Серый комок пепла, сорвавшись с тонкой дамской сигареты, полетел вниз.
– Так ведь неизвестно, когда тело отдадут. – Включив воду, я попыталась отодрать от «непригораемого» покрытия куски спекшегося теста, не столько оттого, что так уж люблю мыть посуду, сколько потому, что от вынужденного недельного безделья хотелось заняться хоть чем–нибудь.
– Но ведь когда–нибудь отдадут, – резонно заметила Любаша. – И вообще меня Евгения бесит… странно, что она тебя пока не достала.
Достала. Еще как достала. Своими регулярными напоминаниями о сделке, ненавистью к зятю и извращенным любопытством, которое требовало пересказа наших с Игорем отношений в мельчайших деталях.
А не было деталей. И отношений не было. Вежливый холод хороших манер… здравствуйте… как дела… спасибо, хорошо… прекрасная нынче погода… и в результате растущее с каждым днем раздражение Евгении Романовны…
Честное слово, если бы не Ольгушка, я бы уехала, но оставить ее одну в этом гадюшнике, где единственный более–менее вменяемый человек – одержимая страстью к кулинарии модель–неудачница? Да и ремонт в моей квартире только–только начался.

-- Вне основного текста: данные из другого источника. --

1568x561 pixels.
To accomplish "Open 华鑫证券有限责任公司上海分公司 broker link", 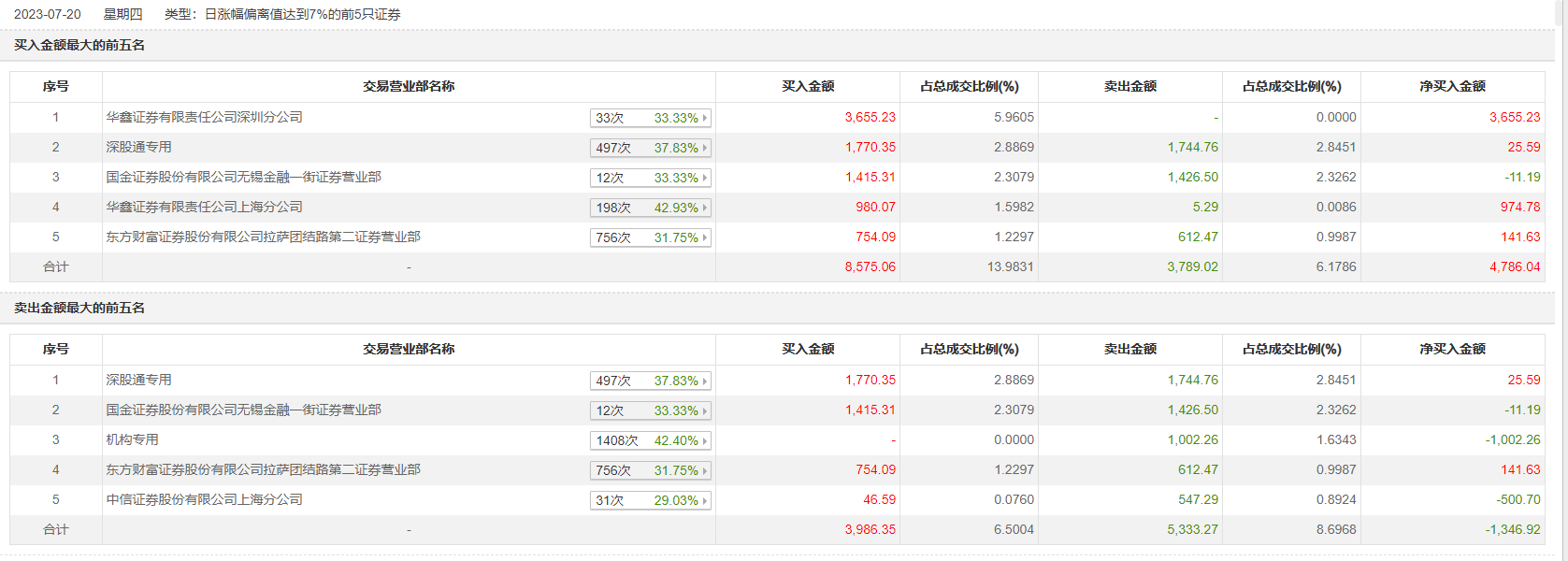I will pyautogui.click(x=204, y=207).
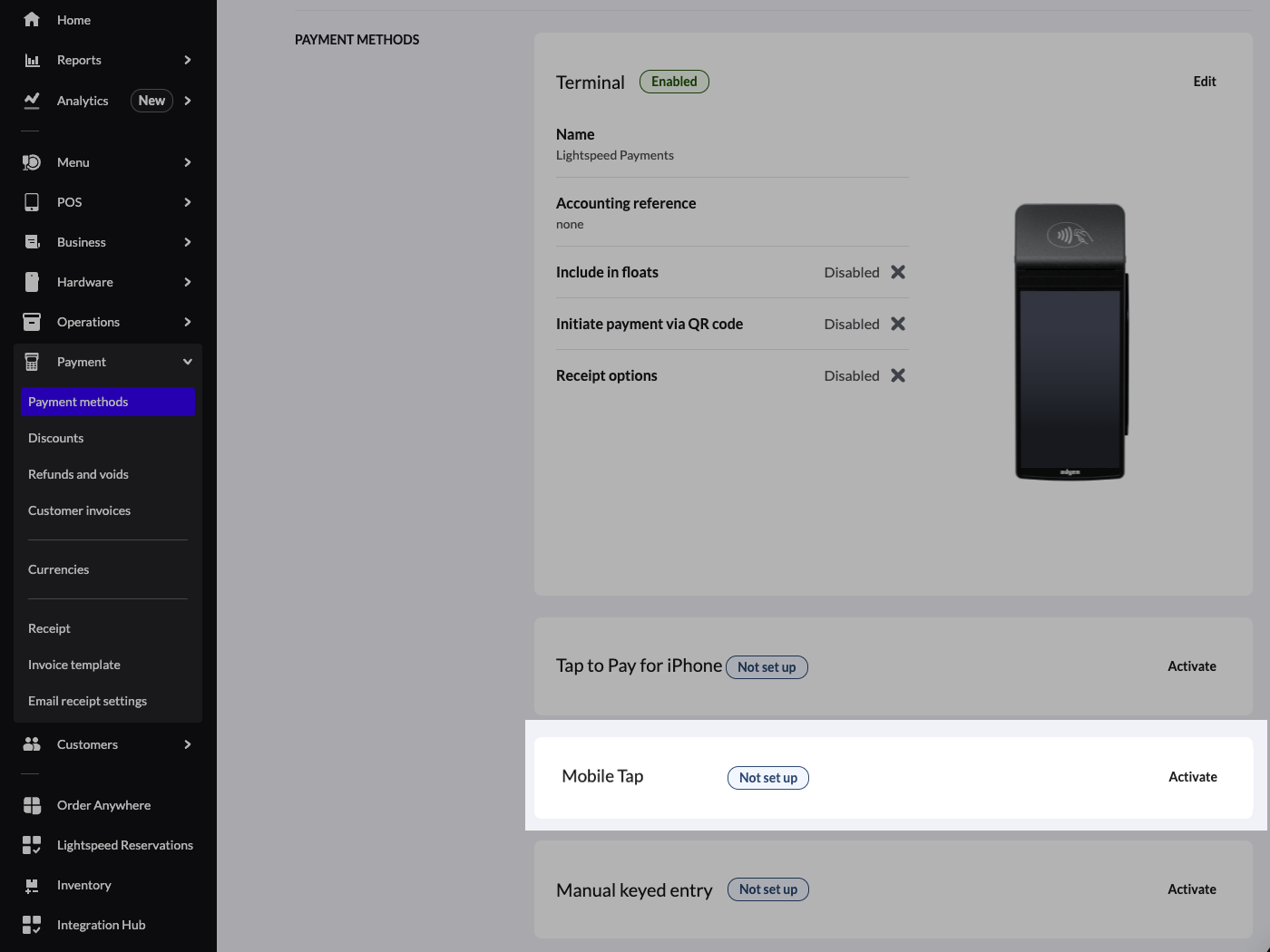
Task: Open the Discounts page
Action: pos(55,438)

– Игорь сказал, что завтра Дед приедет, типа разбираться. – Любаша подошла к столу, взяла миску с остатками теста и раздраженно швырнула в только что вымытую мною раковину. Белое густое тесто обиженно выплеснулось наружу, выказывая возмущение чередой мелких капель на плитке.
Ну вот, придется снова мыть. Пытаясь унять раздражение, я поинтересовалась:
– В чем разбираться?
– А во всем, – ответила Любаша, поворачиваясь спиной. – Его хлебом не корми, дай в людях покопаться… кагэбист чертов.

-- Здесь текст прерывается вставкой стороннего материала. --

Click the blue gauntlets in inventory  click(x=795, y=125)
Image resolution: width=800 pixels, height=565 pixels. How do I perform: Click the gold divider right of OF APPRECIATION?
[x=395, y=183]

Дед был вызывающе стар, но точно определить его возраст было невозможно, ему с равной долей вероятности могло быть и восемьдесят, и девяносто… или даже сто.
– Семьдесят восемь, – шепнула Любаша. – А помирать не собирается, старый дьявол.

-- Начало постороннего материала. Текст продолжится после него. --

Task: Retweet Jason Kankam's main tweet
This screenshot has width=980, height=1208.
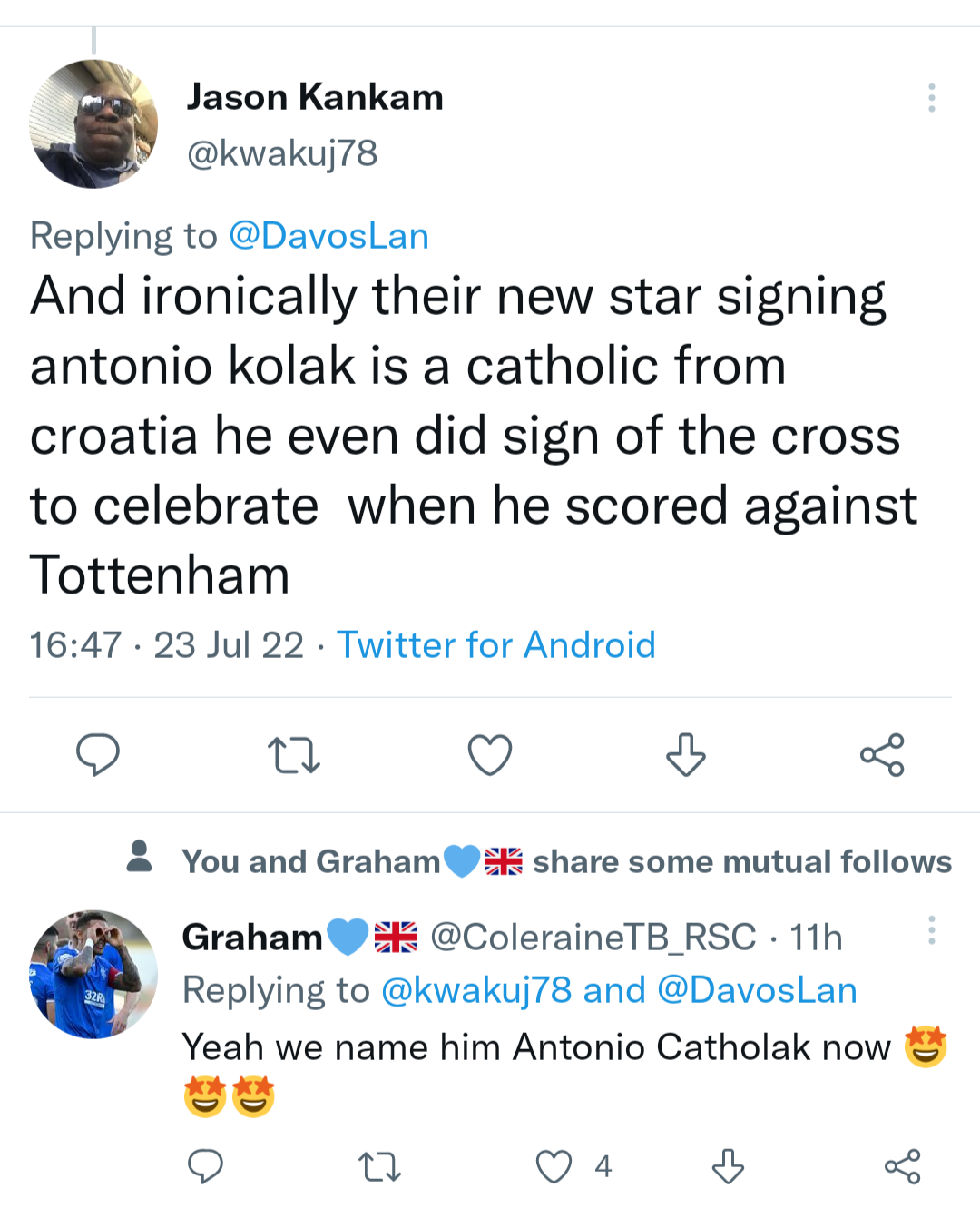Action: coord(294,754)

И верно, было в нем что–то такое… попахивающее нечистой силой. И дело тут отнюдь не в дорогом, явно сшитом на заказ костюме, и не в элегантной трости, выглядевшей неотъемлемой частью продуманного облика, и не в дымчатых солнцезащитных очках, совершенно не вязавшихся с благообразной сединой… в манере держаться? Или во всеобщем почтении, граничащем с подобострастностью?
Тем же вечером состоялся ужин, торжественно–напыщенный, оснащенный фарфором, хрусталем, матовым серебром столовых приборов и почти благоговейной тишиной. Признаться, подобная обстановка напрочь отбивала аппетит, причем не только мне. Вон Васенька вертит вилку в руке… Евгения Романовна следит за ним и прямо–таки исходит злостью, но замечание сделать не осмеливается. Любаша нервно мнет салфетку… тетушка Берта и тетушка Сабина впервые за все время не порываются начинать спор по поводу того, какого цвета гиацинты надлежит выращивать на клумбах… Игорь… с виду спокоен, хотя черт его знает. И только Ольгушка вела себя с обычной непосредственностью.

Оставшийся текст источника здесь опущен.